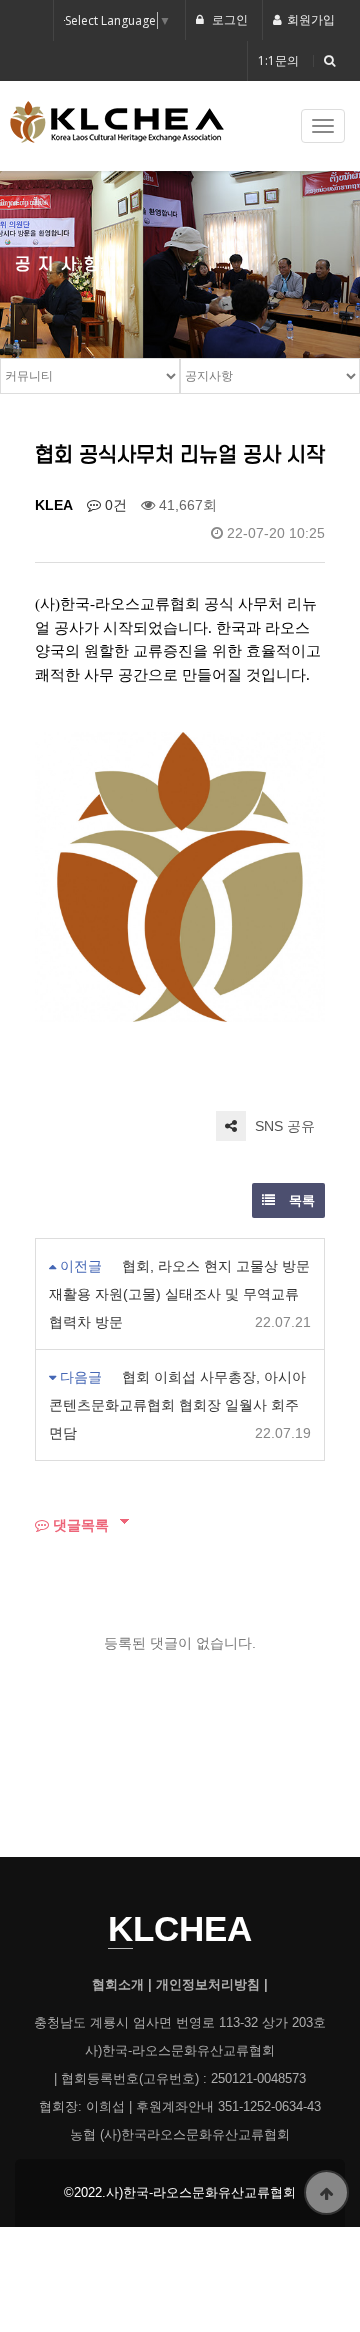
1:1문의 (278, 60)
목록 (300, 1200)
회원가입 (311, 19)
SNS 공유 (283, 1126)
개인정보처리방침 (208, 1985)
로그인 (228, 19)
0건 (114, 505)
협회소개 (118, 1985)
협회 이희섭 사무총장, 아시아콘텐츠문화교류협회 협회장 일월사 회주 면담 (177, 1405)
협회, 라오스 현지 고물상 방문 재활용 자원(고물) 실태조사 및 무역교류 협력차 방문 (179, 1294)
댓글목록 (79, 1524)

_ _ _ _ _ _ _

## Work to complete:
Each line from the one containing "회원가입 (311, 19)" through the end of the material must be returned exactly; no other line should appear.

## Answer space:
회원가입 (311, 19)
SNS 공유 (283, 1126)
개인정보처리방침 (208, 1985)
로그인 (228, 19)
0건 (114, 505)
협회소개 (118, 1985)
협회 이희섭 사무총장, 아시아콘텐츠문화교류협회 협회장 일월사 회주 면담 (177, 1405)
협회, 라오스 현지 고물상 방문 재활용 자원(고물) 실태조사 및 무역교류 협력차 방문 (179, 1294)
댓글목록 (79, 1524)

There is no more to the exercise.